> [TASK REQUIREMENTS]:
The records, repeated exactly and in full, are the expected answer.

:: LISTED RECORDS

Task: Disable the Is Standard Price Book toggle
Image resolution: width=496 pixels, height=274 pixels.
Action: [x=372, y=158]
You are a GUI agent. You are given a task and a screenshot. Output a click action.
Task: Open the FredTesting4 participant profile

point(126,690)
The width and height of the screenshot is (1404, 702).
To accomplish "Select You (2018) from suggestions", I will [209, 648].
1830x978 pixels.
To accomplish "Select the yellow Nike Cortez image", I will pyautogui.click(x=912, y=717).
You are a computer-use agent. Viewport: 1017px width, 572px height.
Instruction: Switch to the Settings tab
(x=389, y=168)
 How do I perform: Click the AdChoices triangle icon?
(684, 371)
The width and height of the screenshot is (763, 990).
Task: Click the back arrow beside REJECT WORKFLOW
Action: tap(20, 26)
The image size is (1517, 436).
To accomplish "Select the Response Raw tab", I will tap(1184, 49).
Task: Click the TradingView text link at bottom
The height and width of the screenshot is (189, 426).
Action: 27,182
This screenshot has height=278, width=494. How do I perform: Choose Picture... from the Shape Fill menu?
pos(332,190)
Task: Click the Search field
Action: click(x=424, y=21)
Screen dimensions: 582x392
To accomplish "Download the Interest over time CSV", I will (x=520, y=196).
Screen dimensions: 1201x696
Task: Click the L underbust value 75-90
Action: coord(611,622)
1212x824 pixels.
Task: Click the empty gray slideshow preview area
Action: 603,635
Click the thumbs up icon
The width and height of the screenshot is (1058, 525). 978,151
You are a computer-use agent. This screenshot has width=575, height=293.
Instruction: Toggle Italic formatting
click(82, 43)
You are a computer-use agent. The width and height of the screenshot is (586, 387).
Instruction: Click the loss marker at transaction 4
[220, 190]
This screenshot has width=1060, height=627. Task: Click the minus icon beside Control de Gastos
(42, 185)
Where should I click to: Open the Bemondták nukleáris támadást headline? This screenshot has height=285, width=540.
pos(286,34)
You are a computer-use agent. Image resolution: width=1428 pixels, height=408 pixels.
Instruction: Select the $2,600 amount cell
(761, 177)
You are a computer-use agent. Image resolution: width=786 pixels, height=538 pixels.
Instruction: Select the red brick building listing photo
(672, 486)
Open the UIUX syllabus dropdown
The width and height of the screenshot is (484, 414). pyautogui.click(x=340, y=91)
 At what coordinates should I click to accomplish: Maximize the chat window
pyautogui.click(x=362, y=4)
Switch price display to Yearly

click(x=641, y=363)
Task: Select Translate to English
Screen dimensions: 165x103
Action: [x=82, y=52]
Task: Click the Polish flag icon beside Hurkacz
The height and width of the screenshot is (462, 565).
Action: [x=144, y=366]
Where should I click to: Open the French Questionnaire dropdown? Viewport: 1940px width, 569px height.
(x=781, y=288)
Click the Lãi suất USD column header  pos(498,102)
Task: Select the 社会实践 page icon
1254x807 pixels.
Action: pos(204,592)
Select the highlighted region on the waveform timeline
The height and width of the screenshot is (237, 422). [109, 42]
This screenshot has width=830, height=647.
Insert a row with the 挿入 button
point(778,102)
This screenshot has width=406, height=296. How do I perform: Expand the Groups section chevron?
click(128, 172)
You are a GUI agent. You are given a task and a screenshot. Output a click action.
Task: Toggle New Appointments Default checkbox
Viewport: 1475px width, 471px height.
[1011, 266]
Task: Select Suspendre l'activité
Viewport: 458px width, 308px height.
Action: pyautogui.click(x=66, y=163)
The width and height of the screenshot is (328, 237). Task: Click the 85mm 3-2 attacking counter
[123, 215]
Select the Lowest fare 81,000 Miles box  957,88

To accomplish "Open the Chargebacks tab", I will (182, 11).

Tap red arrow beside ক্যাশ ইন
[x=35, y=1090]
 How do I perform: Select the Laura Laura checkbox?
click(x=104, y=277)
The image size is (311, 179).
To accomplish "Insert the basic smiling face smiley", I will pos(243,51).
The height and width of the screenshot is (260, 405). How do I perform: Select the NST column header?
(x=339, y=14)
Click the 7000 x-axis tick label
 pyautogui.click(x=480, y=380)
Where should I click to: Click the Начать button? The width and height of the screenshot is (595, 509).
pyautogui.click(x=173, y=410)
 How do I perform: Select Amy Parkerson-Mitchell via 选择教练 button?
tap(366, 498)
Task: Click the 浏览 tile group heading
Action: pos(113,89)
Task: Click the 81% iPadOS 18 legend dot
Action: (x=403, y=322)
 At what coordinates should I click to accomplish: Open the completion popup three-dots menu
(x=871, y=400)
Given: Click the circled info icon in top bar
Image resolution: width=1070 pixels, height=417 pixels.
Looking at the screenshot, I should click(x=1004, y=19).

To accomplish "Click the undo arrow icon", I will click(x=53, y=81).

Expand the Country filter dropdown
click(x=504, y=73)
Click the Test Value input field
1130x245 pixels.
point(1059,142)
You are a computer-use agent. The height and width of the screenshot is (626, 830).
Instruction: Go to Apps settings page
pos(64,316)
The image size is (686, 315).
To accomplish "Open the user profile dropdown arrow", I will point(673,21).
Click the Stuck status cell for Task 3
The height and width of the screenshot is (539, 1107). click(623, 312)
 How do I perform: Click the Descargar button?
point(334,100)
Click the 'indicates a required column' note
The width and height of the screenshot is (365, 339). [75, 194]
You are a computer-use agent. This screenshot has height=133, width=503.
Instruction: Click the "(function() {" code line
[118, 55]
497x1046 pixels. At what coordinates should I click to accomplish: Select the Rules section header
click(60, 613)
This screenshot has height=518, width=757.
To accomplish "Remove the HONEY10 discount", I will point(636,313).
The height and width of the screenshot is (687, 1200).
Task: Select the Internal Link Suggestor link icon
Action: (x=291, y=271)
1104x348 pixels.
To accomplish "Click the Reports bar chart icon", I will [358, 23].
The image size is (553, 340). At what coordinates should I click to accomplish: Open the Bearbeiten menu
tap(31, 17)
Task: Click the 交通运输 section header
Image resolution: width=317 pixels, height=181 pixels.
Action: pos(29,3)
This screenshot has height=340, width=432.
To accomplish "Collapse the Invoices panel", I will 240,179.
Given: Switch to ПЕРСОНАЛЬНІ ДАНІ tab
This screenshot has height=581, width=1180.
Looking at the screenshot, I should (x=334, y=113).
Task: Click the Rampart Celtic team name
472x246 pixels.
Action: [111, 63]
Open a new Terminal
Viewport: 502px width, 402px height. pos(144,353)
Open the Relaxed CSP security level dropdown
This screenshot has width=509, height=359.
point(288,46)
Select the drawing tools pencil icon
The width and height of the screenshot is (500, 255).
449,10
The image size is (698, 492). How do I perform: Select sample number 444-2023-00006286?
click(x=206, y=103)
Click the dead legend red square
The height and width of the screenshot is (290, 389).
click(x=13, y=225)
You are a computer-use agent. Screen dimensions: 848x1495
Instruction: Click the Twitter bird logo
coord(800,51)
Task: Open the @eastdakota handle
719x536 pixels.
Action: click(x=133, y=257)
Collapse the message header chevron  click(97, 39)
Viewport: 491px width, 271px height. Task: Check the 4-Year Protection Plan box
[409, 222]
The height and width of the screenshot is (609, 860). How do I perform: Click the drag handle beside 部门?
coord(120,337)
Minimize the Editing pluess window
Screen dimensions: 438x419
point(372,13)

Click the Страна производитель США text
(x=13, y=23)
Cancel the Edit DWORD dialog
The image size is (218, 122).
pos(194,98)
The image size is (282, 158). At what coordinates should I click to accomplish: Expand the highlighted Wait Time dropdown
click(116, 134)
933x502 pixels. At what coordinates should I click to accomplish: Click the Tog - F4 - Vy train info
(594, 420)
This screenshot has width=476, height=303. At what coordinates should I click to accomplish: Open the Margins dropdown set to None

::::

> [WRITTEN SOLUTION]:
Task: Disable the Is Standard Price Book toggle
Image resolution: width=496 pixels, height=274 pixels.
Action: [x=372, y=158]
You are a GUI agent. You are given a task and a screenshot. Output a click action.
Task: Open the FredTesting4 participant profile

point(126,690)
The width and height of the screenshot is (1404, 702).
To accomplish "Select You (2018) from suggestions", I will [209, 648].
1830x978 pixels.
To accomplish "Select the yellow Nike Cortez image", I will pyautogui.click(x=912, y=717).
You are a computer-use agent. Viewport: 1017px width, 572px height.
Instruction: Switch to the Settings tab
(x=389, y=168)
 How do I perform: Click the AdChoices triangle icon?
(684, 371)
The width and height of the screenshot is (763, 990).
Task: Click the back arrow beside REJECT WORKFLOW
Action: tap(20, 26)
The image size is (1517, 436).
To accomplish "Select the Response Raw tab", I will tap(1184, 49).
Task: Click the TradingView text link at bottom
The height and width of the screenshot is (189, 426).
Action: 27,182
This screenshot has height=278, width=494. How do I perform: Choose Picture... from the Shape Fill menu?
pos(332,190)
Task: Click the Search field
Action: click(x=424, y=21)
Screen dimensions: 582x392
To accomplish "Download the Interest over time CSV", I will (x=520, y=196).
Screen dimensions: 1201x696
Task: Click the L underbust value 75-90
Action: coord(611,622)
1212x824 pixels.
Task: Click the empty gray slideshow preview area
Action: 603,635
Click the thumbs up icon
The width and height of the screenshot is (1058, 525). 978,151
You are a computer-use agent. This screenshot has width=575, height=293.
Instruction: Toggle Italic formatting
click(82, 43)
You are a computer-use agent. The width and height of the screenshot is (586, 387).
Instruction: Click the loss marker at transaction 4
[220, 190]
This screenshot has width=1060, height=627. Task: Click the minus icon beside Control de Gastos
(42, 185)
Where should I click to: Open the Bemondták nukleáris támadást headline? This screenshot has height=285, width=540.
pos(286,34)
You are a computer-use agent. Image resolution: width=1428 pixels, height=408 pixels.
Instruction: Select the $2,600 amount cell
(761, 177)
You are a computer-use agent. Image resolution: width=786 pixels, height=538 pixels.
Instruction: Select the red brick building listing photo
(672, 486)
Open the UIUX syllabus dropdown
The width and height of the screenshot is (484, 414). pyautogui.click(x=340, y=91)
 At what coordinates should I click to accomplish: Maximize the chat window
pyautogui.click(x=362, y=4)
Switch price display to Yearly

click(x=641, y=363)
Task: Select Translate to English
Screen dimensions: 165x103
Action: [x=82, y=52]
Task: Click the Polish flag icon beside Hurkacz
The height and width of the screenshot is (462, 565).
Action: [x=144, y=366]
Where should I click to: Open the French Questionnaire dropdown? Viewport: 1940px width, 569px height.
(x=781, y=288)
Click the Lãi suất USD column header  pos(498,102)
Task: Select the 社会实践 page icon
1254x807 pixels.
Action: pos(204,592)
Select the highlighted region on the waveform timeline
The height and width of the screenshot is (237, 422). [109, 42]
This screenshot has width=830, height=647.
Insert a row with the 挿入 button
point(778,102)
This screenshot has width=406, height=296. How do I perform: Expand the Groups section chevron?
click(128, 172)
You are a GUI agent. You are given a task and a screenshot. Output a click action.
Task: Toggle New Appointments Default checkbox
Viewport: 1475px width, 471px height.
[1011, 266]
Task: Select Suspendre l'activité
Viewport: 458px width, 308px height.
Action: pyautogui.click(x=66, y=163)
The width and height of the screenshot is (328, 237). Task: Click the 85mm 3-2 attacking counter
[123, 215]
Select the Lowest fare 81,000 Miles box  957,88

To accomplish "Open the Chargebacks tab", I will (182, 11).

Tap red arrow beside ক্যাশ ইন
[x=35, y=1090]
 How do I perform: Select the Laura Laura checkbox?
click(x=104, y=277)
The image size is (311, 179).
To accomplish "Insert the basic smiling face smiley", I will pos(243,51).
The height and width of the screenshot is (260, 405). How do I perform: Select the NST column header?
(x=339, y=14)
Click the 7000 x-axis tick label
 pyautogui.click(x=480, y=380)
Where should I click to: Click the Начать button? The width and height of the screenshot is (595, 509).
pyautogui.click(x=173, y=410)
 How do I perform: Select Amy Parkerson-Mitchell via 选择教练 button?
tap(366, 498)
Task: Click the 浏览 tile group heading
Action: pos(113,89)
Task: Click the 81% iPadOS 18 legend dot
Action: (x=403, y=322)
 At what coordinates should I click to accomplish: Open the completion popup three-dots menu
(x=871, y=400)
Given: Click the circled info icon in top bar
Image resolution: width=1070 pixels, height=417 pixels.
Looking at the screenshot, I should click(x=1004, y=19).

To accomplish "Click the undo arrow icon", I will click(x=53, y=81).

Expand the Country filter dropdown
click(x=504, y=73)
Click the Test Value input field
1130x245 pixels.
point(1059,142)
You are a computer-use agent. The height and width of the screenshot is (626, 830).
Instruction: Go to Apps settings page
pos(64,316)
The image size is (686, 315).
To accomplish "Open the user profile dropdown arrow", I will point(673,21).
Click the Stuck status cell for Task 3
The height and width of the screenshot is (539, 1107). click(623, 312)
 How do I perform: Click the Descargar button?
point(334,100)
Click the 'indicates a required column' note
The width and height of the screenshot is (365, 339). [75, 194]
You are a computer-use agent. This screenshot has height=133, width=503.
Instruction: Click the "(function() {" code line
[118, 55]
497x1046 pixels. At what coordinates should I click to accomplish: Select the Rules section header
click(60, 613)
This screenshot has height=518, width=757.
To accomplish "Remove the HONEY10 discount", I will point(636,313).
The height and width of the screenshot is (687, 1200).
Task: Select the Internal Link Suggestor link icon
Action: (x=291, y=271)
1104x348 pixels.
To accomplish "Click the Reports bar chart icon", I will [358, 23].
The image size is (553, 340). At what coordinates should I click to accomplish: Open the Bearbeiten menu
tap(31, 17)
Task: Click the 交通运输 section header
Image resolution: width=317 pixels, height=181 pixels.
Action: pos(29,3)
This screenshot has height=340, width=432.
To accomplish "Collapse the Invoices panel", I will 240,179.
Given: Switch to ПЕРСОНАЛЬНІ ДАНІ tab
This screenshot has height=581, width=1180.
Looking at the screenshot, I should (x=334, y=113).
Task: Click the Rampart Celtic team name
472x246 pixels.
Action: [111, 63]
Open a new Terminal
Viewport: 502px width, 402px height. pos(144,353)
Open the Relaxed CSP security level dropdown
This screenshot has width=509, height=359.
point(288,46)
Select the drawing tools pencil icon
The width and height of the screenshot is (500, 255).
449,10
The image size is (698, 492). How do I perform: Select sample number 444-2023-00006286?
click(x=206, y=103)
Click the dead legend red square
The height and width of the screenshot is (290, 389).
click(x=13, y=225)
You are a computer-use agent. Screen dimensions: 848x1495
Instruction: Click the Twitter bird logo
coord(800,51)
Task: Open the @eastdakota handle
719x536 pixels.
Action: click(x=133, y=257)
Collapse the message header chevron  click(97, 39)
Viewport: 491px width, 271px height. Task: Check the 4-Year Protection Plan box
[409, 222]
The height and width of the screenshot is (609, 860). How do I perform: Click the drag handle beside 部门?
coord(120,337)
Minimize the Editing pluess window
Screen dimensions: 438x419
point(372,13)

Click the Страна производитель США text
(x=13, y=23)
Cancel the Edit DWORD dialog
The image size is (218, 122).
pos(194,98)
The image size is (282, 158). At what coordinates should I click to accomplish: Expand the highlighted Wait Time dropdown
click(116, 134)
933x502 pixels. At what coordinates should I click to accomplish: Click the Tog - F4 - Vy train info
(594, 420)
This screenshot has width=476, height=303. At what coordinates should I click to accomplish: Open the Margins dropdown set to None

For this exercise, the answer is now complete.